[Records from a dataset]
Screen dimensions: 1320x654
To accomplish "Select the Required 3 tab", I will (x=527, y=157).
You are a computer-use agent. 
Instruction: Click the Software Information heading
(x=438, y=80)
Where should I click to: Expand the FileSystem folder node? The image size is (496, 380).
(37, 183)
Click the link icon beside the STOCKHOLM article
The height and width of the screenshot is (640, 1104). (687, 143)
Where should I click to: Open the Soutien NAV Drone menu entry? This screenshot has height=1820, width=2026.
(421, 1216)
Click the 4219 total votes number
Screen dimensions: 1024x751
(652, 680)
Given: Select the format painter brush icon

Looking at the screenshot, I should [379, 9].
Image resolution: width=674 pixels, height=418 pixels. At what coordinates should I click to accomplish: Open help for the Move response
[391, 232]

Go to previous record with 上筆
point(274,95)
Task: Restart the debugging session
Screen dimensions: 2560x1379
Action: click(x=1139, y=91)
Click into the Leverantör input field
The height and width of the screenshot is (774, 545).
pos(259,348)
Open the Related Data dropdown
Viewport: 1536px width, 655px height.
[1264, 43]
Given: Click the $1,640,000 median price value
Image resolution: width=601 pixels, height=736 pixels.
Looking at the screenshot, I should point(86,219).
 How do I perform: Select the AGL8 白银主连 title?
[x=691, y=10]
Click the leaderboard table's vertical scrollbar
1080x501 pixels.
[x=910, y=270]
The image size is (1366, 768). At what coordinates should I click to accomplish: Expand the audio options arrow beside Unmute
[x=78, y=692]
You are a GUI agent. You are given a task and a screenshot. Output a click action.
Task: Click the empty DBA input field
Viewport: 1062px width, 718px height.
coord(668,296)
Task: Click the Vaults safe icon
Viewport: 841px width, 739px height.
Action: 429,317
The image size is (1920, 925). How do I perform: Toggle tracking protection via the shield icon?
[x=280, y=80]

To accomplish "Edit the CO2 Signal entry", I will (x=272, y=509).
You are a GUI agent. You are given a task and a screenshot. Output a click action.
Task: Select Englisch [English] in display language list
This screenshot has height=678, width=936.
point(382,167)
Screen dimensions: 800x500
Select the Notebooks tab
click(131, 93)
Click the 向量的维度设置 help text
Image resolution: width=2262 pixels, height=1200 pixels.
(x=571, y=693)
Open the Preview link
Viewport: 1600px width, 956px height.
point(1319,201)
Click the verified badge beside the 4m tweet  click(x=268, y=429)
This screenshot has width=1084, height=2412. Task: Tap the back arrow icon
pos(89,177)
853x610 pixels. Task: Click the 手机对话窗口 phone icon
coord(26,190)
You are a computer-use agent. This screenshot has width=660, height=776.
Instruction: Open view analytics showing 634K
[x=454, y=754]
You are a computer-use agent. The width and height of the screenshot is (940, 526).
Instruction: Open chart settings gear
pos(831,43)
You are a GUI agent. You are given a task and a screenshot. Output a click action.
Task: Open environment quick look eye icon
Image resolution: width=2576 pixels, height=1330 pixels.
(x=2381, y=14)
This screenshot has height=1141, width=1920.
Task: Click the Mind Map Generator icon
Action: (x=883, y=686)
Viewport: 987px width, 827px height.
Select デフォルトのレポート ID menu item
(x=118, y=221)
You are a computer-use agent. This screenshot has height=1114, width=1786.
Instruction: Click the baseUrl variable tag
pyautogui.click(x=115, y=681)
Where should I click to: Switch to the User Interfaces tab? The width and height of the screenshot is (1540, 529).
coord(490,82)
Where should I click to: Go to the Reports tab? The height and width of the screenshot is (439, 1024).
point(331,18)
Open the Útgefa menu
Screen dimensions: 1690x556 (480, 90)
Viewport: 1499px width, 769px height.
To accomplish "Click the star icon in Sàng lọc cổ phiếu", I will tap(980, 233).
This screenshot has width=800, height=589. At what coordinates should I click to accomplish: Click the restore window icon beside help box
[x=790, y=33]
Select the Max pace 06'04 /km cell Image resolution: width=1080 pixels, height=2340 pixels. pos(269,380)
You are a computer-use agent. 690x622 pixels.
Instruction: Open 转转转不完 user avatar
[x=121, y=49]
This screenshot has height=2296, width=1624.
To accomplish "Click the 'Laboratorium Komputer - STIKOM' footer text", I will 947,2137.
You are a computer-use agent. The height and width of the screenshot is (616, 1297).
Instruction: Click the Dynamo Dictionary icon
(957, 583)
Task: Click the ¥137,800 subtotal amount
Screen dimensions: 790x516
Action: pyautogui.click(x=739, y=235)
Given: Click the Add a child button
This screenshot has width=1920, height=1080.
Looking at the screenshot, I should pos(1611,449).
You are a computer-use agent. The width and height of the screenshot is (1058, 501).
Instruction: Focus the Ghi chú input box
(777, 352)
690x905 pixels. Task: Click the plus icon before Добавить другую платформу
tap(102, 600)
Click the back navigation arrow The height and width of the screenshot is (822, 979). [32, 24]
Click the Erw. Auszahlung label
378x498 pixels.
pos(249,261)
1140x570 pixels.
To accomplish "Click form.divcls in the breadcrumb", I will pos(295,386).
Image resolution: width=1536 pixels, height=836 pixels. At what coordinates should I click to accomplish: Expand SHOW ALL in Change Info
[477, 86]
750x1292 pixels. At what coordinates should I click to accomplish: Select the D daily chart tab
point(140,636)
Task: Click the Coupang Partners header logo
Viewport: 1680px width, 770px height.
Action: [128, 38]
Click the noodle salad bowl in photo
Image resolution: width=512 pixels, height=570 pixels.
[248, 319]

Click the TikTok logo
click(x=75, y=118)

- **TASK**
Turn all of the material above into a numbered list with one line per item, and leave out the blank lines.

- **THE SOLUTION**
1. Screen dimensions: 1320x654
2. To accomplish "Select the Required 3 tab", I will (x=527, y=157).
3. You are a computer-use agent. 
4. Instruction: Click the Software Information heading
5. (x=438, y=80)
6. Where should I click to: Expand the FileSystem folder node? The image size is (496, 380).
7. (37, 183)
8. Click the link icon beside the STOCKHOLM article
9. The height and width of the screenshot is (640, 1104). (687, 143)
10. Where should I click to: Open the Soutien NAV Drone menu entry? This screenshot has height=1820, width=2026.
11. (421, 1216)
12. Click the 4219 total votes number
13. Screen dimensions: 1024x751
14. (652, 680)
15. Given: Select the format painter brush icon
16. Looking at the screenshot, I should [379, 9].
17. Image resolution: width=674 pixels, height=418 pixels. At what coordinates should I click to accomplish: Open help for the Move response
18. [391, 232]
19. Go to previous record with 上筆
20. point(274,95)
21. Task: Restart the debugging session
22. Screen dimensions: 2560x1379
23. Action: click(x=1139, y=91)
24. Click into the Leverantör input field
25. The height and width of the screenshot is (774, 545).
26. pos(259,348)
27. Open the Related Data dropdown
28. Viewport: 1536px width, 655px height.
29. [1264, 43]
30. Given: Click the $1,640,000 median price value
31. Image resolution: width=601 pixels, height=736 pixels.
32. Looking at the screenshot, I should point(86,219).
33.  How do I perform: Select the AGL8 白银主连 title?
34. [x=691, y=10]
35. Click the leaderboard table's vertical scrollbar
36. 1080x501 pixels.
37. [x=910, y=270]
38. The image size is (1366, 768). At what coordinates should I click to accomplish: Expand the audio options arrow beside Unmute
39. [x=78, y=692]
40. You are a GUI agent. You are given a task and a screenshot. Output a click action.
41. Task: Click the empty DBA input field
42. Viewport: 1062px width, 718px height.
43. coord(668,296)
44. Task: Click the Vaults safe icon
45. Viewport: 841px width, 739px height.
46. Action: 429,317
47. The image size is (1920, 925). How do I perform: Toggle tracking protection via the shield icon?
48. [x=280, y=80]
49. To accomplish "Edit the CO2 Signal entry", I will (x=272, y=509).
50. You are a GUI agent. You are given a task and a screenshot. Output a click action.
51. Task: Select Englisch [English] in display language list
52. This screenshot has height=678, width=936.
53. point(382,167)
54. Screen dimensions: 800x500
55. Select the Notebooks tab
56. click(131, 93)
57. Click the 向量的维度设置 help text
58. Image resolution: width=2262 pixels, height=1200 pixels.
59. (x=571, y=693)
60. Open the Preview link
61. Viewport: 1600px width, 956px height.
62. point(1319,201)
63. Click the verified badge beside the 4m tweet  click(x=268, y=429)
64. This screenshot has width=1084, height=2412. Task: Tap the back arrow icon
65. pos(89,177)
66. 853x610 pixels. Task: Click the 手机对话窗口 phone icon
67. coord(26,190)
68. You are a computer-use agent. This screenshot has width=660, height=776.
69. Instruction: Open view analytics showing 634K
70. [x=454, y=754]
71. You are a computer-use agent. The width and height of the screenshot is (940, 526).
72. Instruction: Open chart settings gear
73. pos(831,43)
74. You are a GUI agent. You are given a task and a screenshot. Output a click action.
75. Task: Open environment quick look eye icon
76. Image resolution: width=2576 pixels, height=1330 pixels.
77. (x=2381, y=14)
78. This screenshot has height=1141, width=1920.
79. Task: Click the Mind Map Generator icon
80. Action: (x=883, y=686)
81. Viewport: 987px width, 827px height.
82. Select デフォルトのレポート ID menu item
83. (x=118, y=221)
84. You are a computer-use agent. This screenshot has height=1114, width=1786.
85. Instruction: Click the baseUrl variable tag
86. pyautogui.click(x=115, y=681)
87. Where should I click to: Switch to the User Interfaces tab? The width and height of the screenshot is (1540, 529).
88. coord(490,82)
89. Where should I click to: Go to the Reports tab? The height and width of the screenshot is (439, 1024).
90. point(331,18)
91. Open the Útgefa menu
92. Screen dimensions: 1690x556 (480, 90)
93. Viewport: 1499px width, 769px height.
94. To accomplish "Click the star icon in Sàng lọc cổ phiếu", I will tap(980, 233).
95. This screenshot has width=800, height=589. At what coordinates should I click to accomplish: Click the restore window icon beside help box
96. [x=790, y=33]
97. Select the Max pace 06'04 /km cell Image resolution: width=1080 pixels, height=2340 pixels. pos(269,380)
98. You are a computer-use agent. 690x622 pixels.
99. Instruction: Open 转转转不完 user avatar
100. [x=121, y=49]
101. This screenshot has height=2296, width=1624.
102. To accomplish "Click the 'Laboratorium Komputer - STIKOM' footer text", I will 947,2137.
103. You are a computer-use agent. The height and width of the screenshot is (616, 1297).
104. Instruction: Click the Dynamo Dictionary icon
105. (957, 583)
106. Task: Click the ¥137,800 subtotal amount
107. Screen dimensions: 790x516
108. Action: pyautogui.click(x=739, y=235)
109. Given: Click the Add a child button
110. This screenshot has width=1920, height=1080.
111. Looking at the screenshot, I should pos(1611,449).
112. You are a computer-use agent. The width and height of the screenshot is (1058, 501).
113. Instruction: Focus the Ghi chú input box
114. (777, 352)
115. 690x905 pixels. Task: Click the plus icon before Добавить другую платформу
116. tap(102, 600)
117. Click the back navigation arrow The height and width of the screenshot is (822, 979). [32, 24]
118. Click the Erw. Auszahlung label
119. 378x498 pixels.
120. pos(249,261)
121. 1140x570 pixels.
122. To accomplish "Click form.divcls in the breadcrumb", I will pos(295,386).
123. Image resolution: width=1536 pixels, height=836 pixels. At what coordinates should I click to accomplish: Expand SHOW ALL in Change Info
124. [477, 86]
125. 750x1292 pixels. At what coordinates should I click to accomplish: Select the D daily chart tab
126. point(140,636)
127. Task: Click the Coupang Partners header logo
128. Viewport: 1680px width, 770px height.
129. Action: [128, 38]
130. Click the noodle salad bowl in photo
131. Image resolution: width=512 pixels, height=570 pixels.
132. [248, 319]
133. Click the TikTok logo
134. click(x=75, y=118)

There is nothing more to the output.